Chicken wings advertised as 'boneless' can have bones – Ohio Supreme Court

  • The decision, since the AP can't be bothered. https://www.supremecourt.ohio.gov/rod/docs/pdf/12/2023/2023-...

  • At the time of me writing this, none of the comments address the real issue here. The guy who swallowed a 5cm chicken bone was asking for 12 of his fellow citizens to take a look at the facts and decide whether it was reasonable to expect these specific boneless chicken wings to not contain a 5cm bone.

    The Ohio Supreme Court said no, you can’t even ask that question, because you are ridiculous for thinking that “boneless” chicken wings means there are no bones.

    My wife grew up in Ohio, and she is constantly telling me about some great thing about Ohio from when she was a kid. And every single F’ing time I type it into Google and discover that this thing no longer exists. Every time.

    My sister currently lives in Ohio and tells me about all the backsliding going on. Her kids are just about ready to leave for college (out of state), and she’ll tell anyone that listens that, if you have the choice, you are insane to raise young children in Ohio. And she’s a Republican.

    Way to go Ohio https://m.youtube.com/watch?v=thu8DWsirJo

  • I think this is extremely weird. If someone is allergic to nuts, and they’re being served ‘nut free’ food that has some traces of nuts in, and that sends them to the emergency room people would lose their minds.

    If I were served boneless wings, and I found a 5cm bone in there it’d be far outside the bounds of expectation.

  • From the actual decision:

    > According to Berkheimer, he estimated the chicken bone was between one and one-half inches and two inches, but he had no reason to dispute the doctor's note describing the chicken bone as five centimeters long.

    I just found this funny because it makes it sound as if Berkheimer believes 5 cm is much bigger than 1.5 to 2 inches when 5 centimeter is just about 2 inches.

  • Would this be an issue if we called a spade a spade?

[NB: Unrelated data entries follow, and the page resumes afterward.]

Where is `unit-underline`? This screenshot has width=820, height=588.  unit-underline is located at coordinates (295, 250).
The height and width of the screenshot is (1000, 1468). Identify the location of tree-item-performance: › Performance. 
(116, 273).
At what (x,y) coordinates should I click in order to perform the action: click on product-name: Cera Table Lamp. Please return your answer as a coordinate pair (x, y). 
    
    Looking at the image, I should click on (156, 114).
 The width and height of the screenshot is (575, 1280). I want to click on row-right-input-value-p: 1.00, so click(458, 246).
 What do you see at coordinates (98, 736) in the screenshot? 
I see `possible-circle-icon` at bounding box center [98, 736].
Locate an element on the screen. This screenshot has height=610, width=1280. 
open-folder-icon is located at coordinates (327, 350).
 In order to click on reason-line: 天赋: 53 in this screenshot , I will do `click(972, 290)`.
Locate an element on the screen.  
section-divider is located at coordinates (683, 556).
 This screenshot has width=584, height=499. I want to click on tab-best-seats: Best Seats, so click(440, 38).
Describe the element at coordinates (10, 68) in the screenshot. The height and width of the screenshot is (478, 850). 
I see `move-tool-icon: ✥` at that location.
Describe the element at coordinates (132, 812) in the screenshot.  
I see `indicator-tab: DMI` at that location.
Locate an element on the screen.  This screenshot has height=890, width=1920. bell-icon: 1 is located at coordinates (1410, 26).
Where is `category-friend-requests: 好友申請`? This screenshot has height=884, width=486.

These aren’t boneless wings, they’re chickie nuggies :)

    Is it legal for my McNuggets to contain bones?

  • Hope this doesn't affect my boneless tofu

  • Lol. That reminds me of my first ever misadventure at KFC in .de around 2002, when I've only been used to Chicken Mc Nuggets by McD, and never been to a KFC before. (There weren't many of them in Germany at the time, anyways)

    Gone there because a few friends wanted to, couldn't even believe I didn't know KFC. Got some, took a first bite... CRUNCH OUCH! WTF?!

    I really expected them to be boneless.

  • I guess it's like being upset seedless watermelon still occasionally have seeds. It basically means "to best of our ability" on an industrial scale, not 100% free.

  • Well this is going to be an upcoming episode of Food Theory

  • Insane ruling. Words have meaning. It’s at worst, negligent and dangerous, at best fraud and false advertising.

  • Words don't mean things is an interesting legal precedent.

  • This isn't new, nor is it interesting. Same thing with fish filets for years.

  • "may have bones" would be a more accurate headline, in line with the tone of the ruling. "may" warns of the possibility while being less definitive than "can".

    I'm surprised the ruling was 4-3 and not a bigger majority. I don't expect the supplier to have extremely tight quality controls around the presence of bones. Boneless is a convenience, not an absolute guarantee.